:: Trecho da página ::

⟨

Na quinta-feira (06), a Federação Paraibana de Futebol realizou uma palestra com o presidente da Comissão de Arbitragem da CBF, o ex-árbitro Leonardo Gaciba, que concedeu entrevista coletiva e falou com os árbitros da FPF. O dirigente fez questão de frisar que a entidade que gere o futebol do país está a par do que acontece no estado após os desdobramentos da Operação Cartola, que investigou diversos árbitros do quadro local – mas só um foi punido e afastado, Renan Roberto.

De acordo com Leonardo Gaciba, a nova escola de arbitragem e a chegada de profissionais renomados e experientes para apitar pela FPF são atitudes da CBF para trazer de volta a credibilidade para os profissionais do estado. “Acredito que a CBF deixou bem claro, até quando eu não estava, quando aconteceu a intervenção, o apoio que está dando nessa renovação a arbitragem da Paraíba, como a chegada do Wagner Reway, o Marcelo Aparecido, trazendo uma conduta ética boa com esses profissionais. Não se faz isso da noite para o dia. De dois em dois meses viemos aqui com instrutores para apoiar a escola de arbitragem, os dirigentes retos, com conduta perfeita. Estou lutando para que a gente tenha um sistema anti-corrupção dentro da comissão de arbitragem. Minha vinda até aqui faz parte disso. Estamos fazendo uma turnê pelo país para mostrar que é um país e um arbitragem. Fiz questão de colocar a Paraíba no meu roteiro, e pretendo voltar para acompanhar o processo de recuperação da arbitragem paraibana”, comentou.

⟩

Itens armazenados
⟨

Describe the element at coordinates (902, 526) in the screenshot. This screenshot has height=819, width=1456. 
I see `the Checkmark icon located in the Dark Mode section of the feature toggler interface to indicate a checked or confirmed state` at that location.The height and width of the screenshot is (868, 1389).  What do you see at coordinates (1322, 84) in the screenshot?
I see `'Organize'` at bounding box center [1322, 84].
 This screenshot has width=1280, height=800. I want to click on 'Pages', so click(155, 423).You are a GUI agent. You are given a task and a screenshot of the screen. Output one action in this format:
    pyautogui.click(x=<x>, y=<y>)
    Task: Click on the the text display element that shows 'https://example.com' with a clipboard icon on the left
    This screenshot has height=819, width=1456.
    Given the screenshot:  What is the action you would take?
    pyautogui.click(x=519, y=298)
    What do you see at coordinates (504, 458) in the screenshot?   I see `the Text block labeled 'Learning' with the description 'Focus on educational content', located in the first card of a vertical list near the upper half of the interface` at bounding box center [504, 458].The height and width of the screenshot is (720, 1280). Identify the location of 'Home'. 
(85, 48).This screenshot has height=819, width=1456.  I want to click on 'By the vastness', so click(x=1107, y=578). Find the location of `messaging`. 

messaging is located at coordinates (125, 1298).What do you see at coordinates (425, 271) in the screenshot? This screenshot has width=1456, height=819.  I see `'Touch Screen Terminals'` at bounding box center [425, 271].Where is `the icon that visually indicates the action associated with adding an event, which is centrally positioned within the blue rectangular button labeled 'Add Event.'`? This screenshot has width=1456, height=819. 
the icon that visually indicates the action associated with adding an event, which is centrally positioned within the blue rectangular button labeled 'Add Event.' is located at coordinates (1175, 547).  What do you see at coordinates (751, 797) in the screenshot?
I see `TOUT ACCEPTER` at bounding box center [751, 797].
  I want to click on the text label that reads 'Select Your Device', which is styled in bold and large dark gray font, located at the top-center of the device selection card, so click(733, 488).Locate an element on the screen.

⟩

:: Tarefas a realizar ::
**1)** Qual é, no texto sobre a visita de Leonardo Gaciba à Paraíba, tudo o que vai de "Na quinta-feira (06), a" até "afastado, Renan Roberto."? Cite esse trecho sem nenhuma alteração.
**2)** Como prossegue o texto sobre a visita de Leonardo Gaciba à arbitragem paraibana? Escreva a continuação a partir da última frase apresentada.

:: Respostas em ordem ::
**1)**
Na quinta-feira (06), a Federação Paraibana de Futebol realizou uma palestra com o presidente da Comissão de Arbitragem da CBF, o ex-árbitro Leonardo Gaciba, que concedeu entrevista coletiva e falou com os árbitros da FPF. O dirigente fez questão de frisar que a entidade que gere o futebol do país está a par do que acontece no estado após os desdobramentos da Operação Cartola, que investigou diversos árbitros do quadro local – mas só um foi punido e afastado, Renan Roberto.

**2)**
Sobre o pedido de mudança de arbitragem da partida entre Nacional de Patos x Botafogo-PB, solicitada pelo clube sertanejo com a alegação de que o árbitro Diego Roberto e o quarto árbitro Tiago Ramos, escalados para a peleja, foram investigados pela Operação Cartola, e afirmando que o primeiro fazia parte da organização criminosa, mesmo absolvido pela justiça, e que foi aceito pela FPF, situação repudiada pelo Sindicato dos Árbitros da Paraíba, Gaciba preferiu ser político.

O ex-juiz alegou que os profissionais precisam ser preservados, mesmo sem condenação, e afirmou respeitar a postura do sindicato, apesar de pensar diferente. “Temos um problema muito sério com a arbitragem que não adianta ser honesto, tem que parecer honesto. Por natureza, é complicado o árbitro ir para o campo. Com uma reclamação prévia, a probabilidade de dar problema é muito grande. Talvez não seja uma punição ao árbitro, e sim uma prevenção. É complexa a questão. Acima de tudo, como dirigentes, temos que pensar no futebol como um todo e pensar na preservação destes árbitros que estão aí. Nem sempre as ações que são feitas são enxergadas com a conotação por quem está de fora. Nós respeitamos a colocação do sindicato”, afirmou.